THE RECORDS –
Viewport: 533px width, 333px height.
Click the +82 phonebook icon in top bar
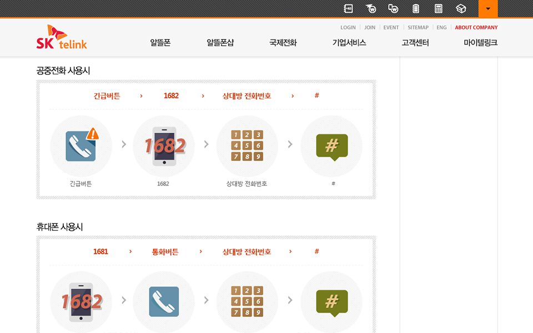pyautogui.click(x=348, y=8)
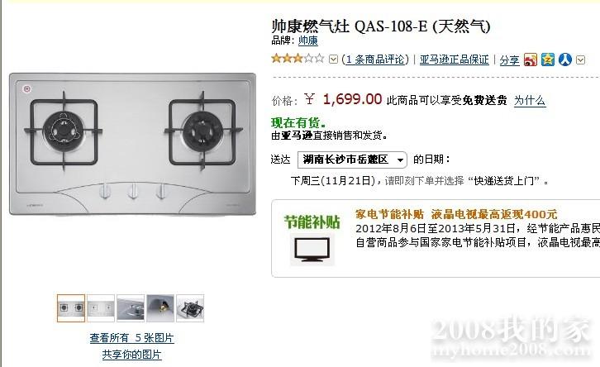Open the star rating breakdown dropdown
Screen dimensions: 600x367
pos(333,60)
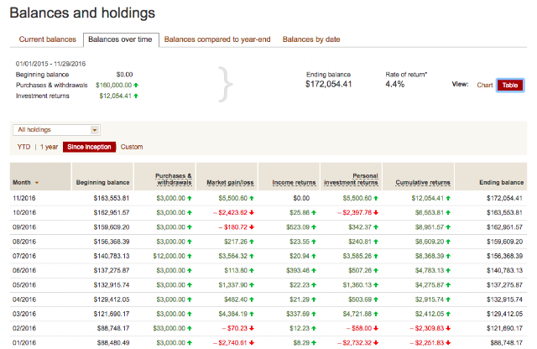Click green arrow beside $12,000.00 in 07/2016 row
The width and height of the screenshot is (537, 349).
(190, 256)
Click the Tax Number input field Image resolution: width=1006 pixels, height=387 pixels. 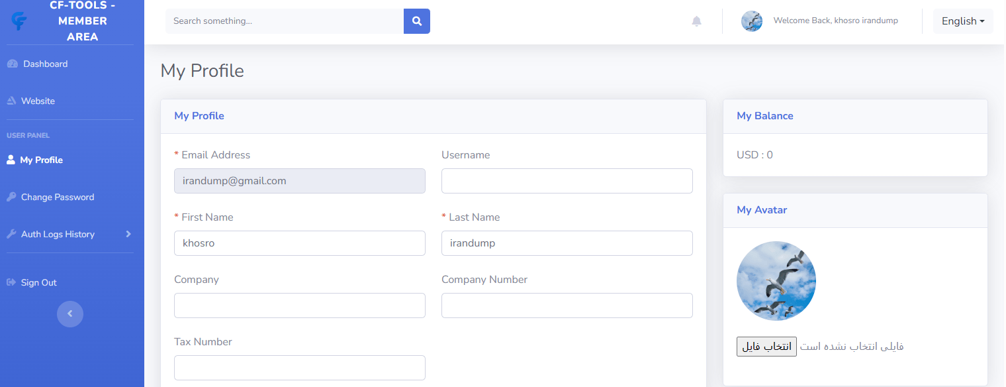299,368
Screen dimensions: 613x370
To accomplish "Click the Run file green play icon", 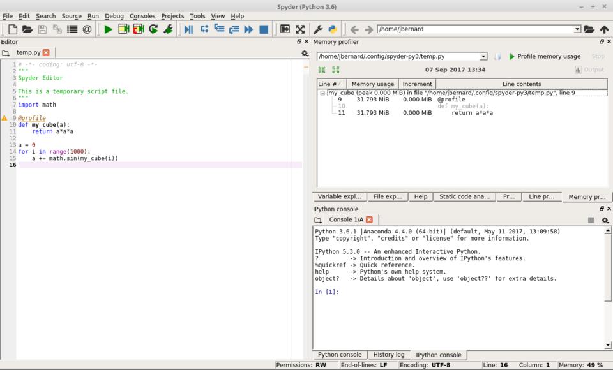I will pyautogui.click(x=108, y=29).
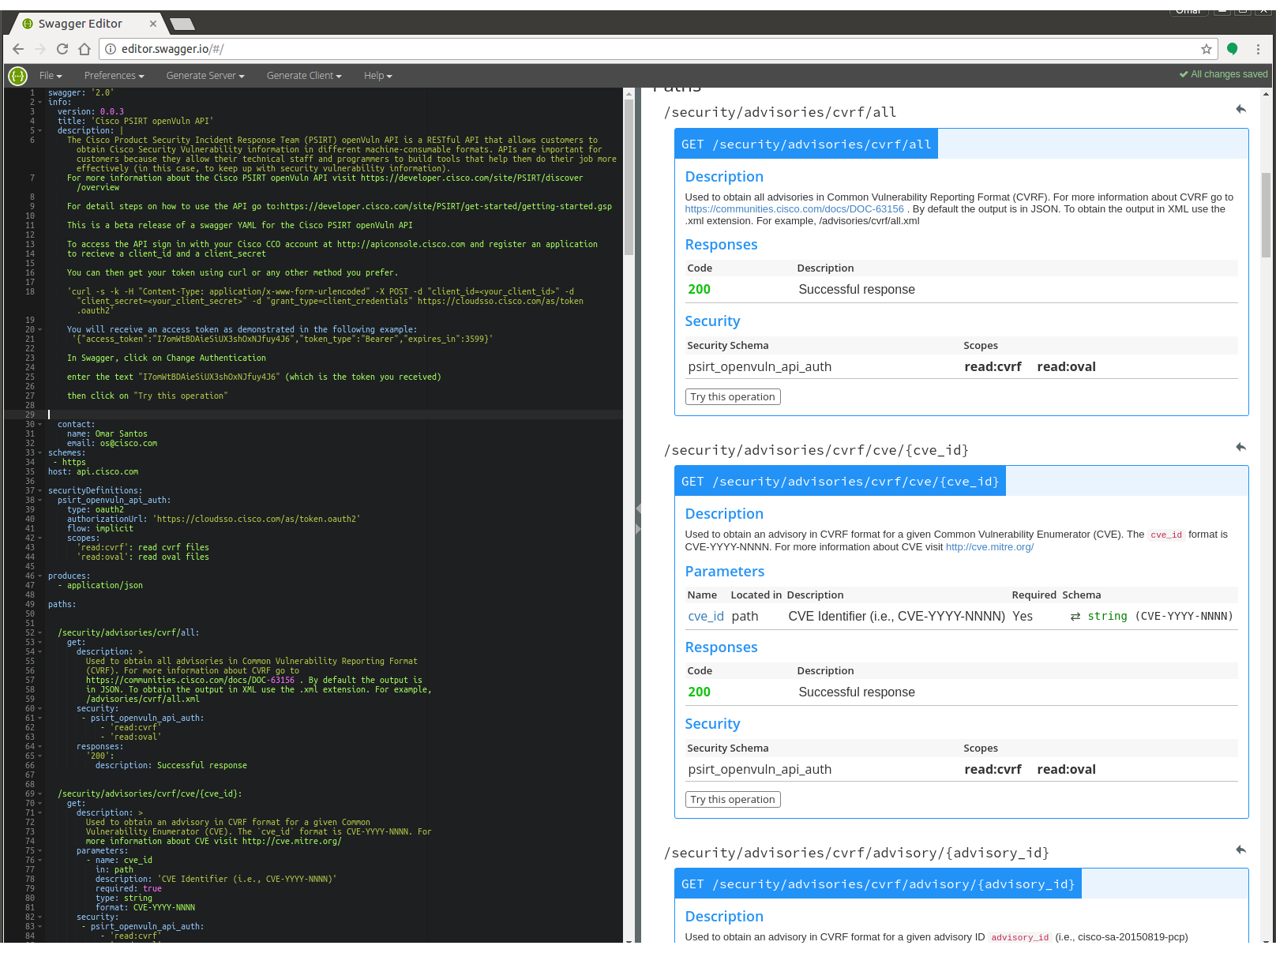
Task: Go to browser home page icon
Action: tap(84, 49)
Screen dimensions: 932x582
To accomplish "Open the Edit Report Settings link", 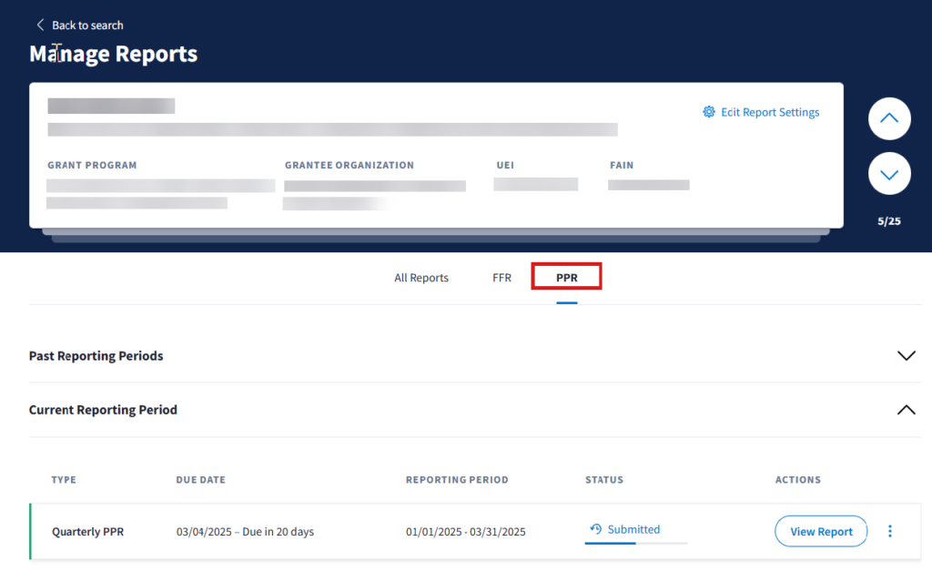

PROBLEM TO WORK ON – The copy should hold, exactly, the lines from the one containing "Screen dimensions: 932x582" to the final line of the listing above, with both ends present and no pictures.

REPLY –
Screen dimensions: 932x582
To accomplish "Open the Edit Report Settings link", 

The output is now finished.